Research has shown that dieting alone does not lead to sustained weight loss, and individuals who diet sporadically are likely to gain back more weight than they lost. Additionally, food cravings are considered to be important intervening variables in the development of unhealthy eating behaviors and even obesity. Although healthy choices around food and exercise are behavioral strategies that are often necessary for weight loss, most people also benefit from additional psychological interventions, and EFT has definitely been shown to be effective – as has CBT, hypnotherapy, relaxation therapy. Previous studies have shown significant improvements in weight, body mass index, craving intensity and psychological coping have been shown to occur with EFT intervention, and to last more than 12 months.
In this study, researchers wanted to determine if a 4-week EFT treatment was just as effective as 8 weeks of treatment. They recruited participants over 18 years of age who had frequent food cravings, a body mass of over 25, and were not involved in other treatments. A total of 96 adults completed the 4-week trial, with 47 completing the 8-week series. All completed outcome measures at six- and twelve-month follow-ups. All participants chose one food to address during treatment from this list: chocolate, salty carbohydrate foods, sweet carbohydrate foods, white refined foods, and caffeinated products.
All participants completed questionnaires before treatment that included their current weight and BMI, and that used proven reliable measurements of food cravings, the psychological impact of the mere presence of food, and practices of restrained eating. This final measurement was taken due to the fact that high dietary restraint is a known contributor to eating disorder development, obesity, and loss of control around food intake.
Treatment was the same for both groups, and the same qualified EFT practitioner delivered both programs. Treatment was delivered as group therapy with 10-15 participants in each group. Sessions involved direct exposure to craved foods while participants did EFT.
So, what were the results? Overall, findings indicated significant reductions in food cravings, subjective power of food, dietary restraint, BMI and weight for both intervention lengths. They indicated that the briefer 4-week intervention length was overall as effective as the 8-week intervention. However, there were some differences between the two treatment lengths in the individual measurements. For example, reduction of food cravings and dietary restraint levels was more sustained for those in the 8-week trial.

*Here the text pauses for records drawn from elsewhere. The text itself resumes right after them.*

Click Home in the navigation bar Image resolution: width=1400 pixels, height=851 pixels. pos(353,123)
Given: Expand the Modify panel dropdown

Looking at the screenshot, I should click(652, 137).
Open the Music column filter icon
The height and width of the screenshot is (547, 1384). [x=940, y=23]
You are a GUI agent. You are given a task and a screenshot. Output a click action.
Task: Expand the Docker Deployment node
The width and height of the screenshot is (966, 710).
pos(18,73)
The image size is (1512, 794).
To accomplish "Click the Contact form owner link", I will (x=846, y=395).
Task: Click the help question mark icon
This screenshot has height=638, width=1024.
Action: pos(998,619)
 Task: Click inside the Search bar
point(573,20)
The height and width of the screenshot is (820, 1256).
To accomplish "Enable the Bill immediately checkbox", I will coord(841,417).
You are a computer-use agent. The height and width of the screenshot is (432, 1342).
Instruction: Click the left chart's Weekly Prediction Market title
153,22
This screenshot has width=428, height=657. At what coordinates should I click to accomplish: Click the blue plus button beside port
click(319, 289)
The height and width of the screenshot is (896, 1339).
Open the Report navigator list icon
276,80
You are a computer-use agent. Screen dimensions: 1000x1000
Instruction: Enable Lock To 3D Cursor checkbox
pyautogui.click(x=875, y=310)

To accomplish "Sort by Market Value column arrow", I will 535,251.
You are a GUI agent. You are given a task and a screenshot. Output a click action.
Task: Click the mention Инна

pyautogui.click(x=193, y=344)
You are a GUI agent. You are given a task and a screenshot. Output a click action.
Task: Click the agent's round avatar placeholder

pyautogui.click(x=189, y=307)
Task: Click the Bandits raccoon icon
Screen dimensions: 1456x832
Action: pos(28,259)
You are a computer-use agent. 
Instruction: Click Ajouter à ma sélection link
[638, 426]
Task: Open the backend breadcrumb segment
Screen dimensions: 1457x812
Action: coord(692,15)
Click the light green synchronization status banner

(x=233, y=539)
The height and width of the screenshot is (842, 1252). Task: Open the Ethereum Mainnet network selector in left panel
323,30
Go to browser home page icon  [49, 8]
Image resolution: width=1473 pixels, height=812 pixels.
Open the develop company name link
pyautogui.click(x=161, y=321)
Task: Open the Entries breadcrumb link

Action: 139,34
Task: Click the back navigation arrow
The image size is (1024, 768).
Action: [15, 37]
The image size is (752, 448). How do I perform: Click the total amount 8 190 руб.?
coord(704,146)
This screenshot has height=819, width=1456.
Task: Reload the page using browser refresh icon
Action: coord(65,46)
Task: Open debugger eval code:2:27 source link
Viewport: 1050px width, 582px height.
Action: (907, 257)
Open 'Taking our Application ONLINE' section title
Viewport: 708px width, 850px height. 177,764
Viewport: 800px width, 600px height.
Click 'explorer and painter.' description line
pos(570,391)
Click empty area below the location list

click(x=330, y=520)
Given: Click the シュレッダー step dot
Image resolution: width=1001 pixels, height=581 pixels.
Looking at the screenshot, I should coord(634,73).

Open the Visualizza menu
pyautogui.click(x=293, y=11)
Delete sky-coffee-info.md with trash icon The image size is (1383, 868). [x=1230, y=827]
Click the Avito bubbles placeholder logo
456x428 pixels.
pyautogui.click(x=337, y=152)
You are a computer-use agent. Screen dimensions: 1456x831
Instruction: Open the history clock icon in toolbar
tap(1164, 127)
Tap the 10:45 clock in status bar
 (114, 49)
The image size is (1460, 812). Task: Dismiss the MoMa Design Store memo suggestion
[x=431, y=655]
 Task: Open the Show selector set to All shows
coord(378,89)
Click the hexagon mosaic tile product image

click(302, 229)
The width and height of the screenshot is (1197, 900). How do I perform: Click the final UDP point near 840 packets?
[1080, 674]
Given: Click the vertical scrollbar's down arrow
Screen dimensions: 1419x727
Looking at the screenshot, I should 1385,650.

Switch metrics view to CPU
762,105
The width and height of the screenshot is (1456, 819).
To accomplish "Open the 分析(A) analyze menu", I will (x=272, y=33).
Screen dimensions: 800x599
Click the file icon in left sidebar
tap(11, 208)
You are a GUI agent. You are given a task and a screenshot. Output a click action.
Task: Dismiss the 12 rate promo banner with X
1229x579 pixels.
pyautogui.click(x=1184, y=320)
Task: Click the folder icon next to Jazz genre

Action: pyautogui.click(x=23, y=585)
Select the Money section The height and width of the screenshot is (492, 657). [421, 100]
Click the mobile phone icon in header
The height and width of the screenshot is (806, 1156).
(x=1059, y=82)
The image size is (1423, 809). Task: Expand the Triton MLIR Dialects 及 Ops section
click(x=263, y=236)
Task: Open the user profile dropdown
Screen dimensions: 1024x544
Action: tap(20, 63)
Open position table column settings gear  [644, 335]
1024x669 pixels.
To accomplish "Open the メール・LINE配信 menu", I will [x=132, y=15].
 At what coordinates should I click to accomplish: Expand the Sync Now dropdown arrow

Although this study included some limitations, and researchers recommend future studies consisting of a well-designed randomized trial of the two treatment lengths including a control group, these results are encouraging for those who want to use EFT to reduce food cravings and lose weight. This can happen in a short period of time, although people with very strong food cravings might benefit from a longer period of EFT treatment.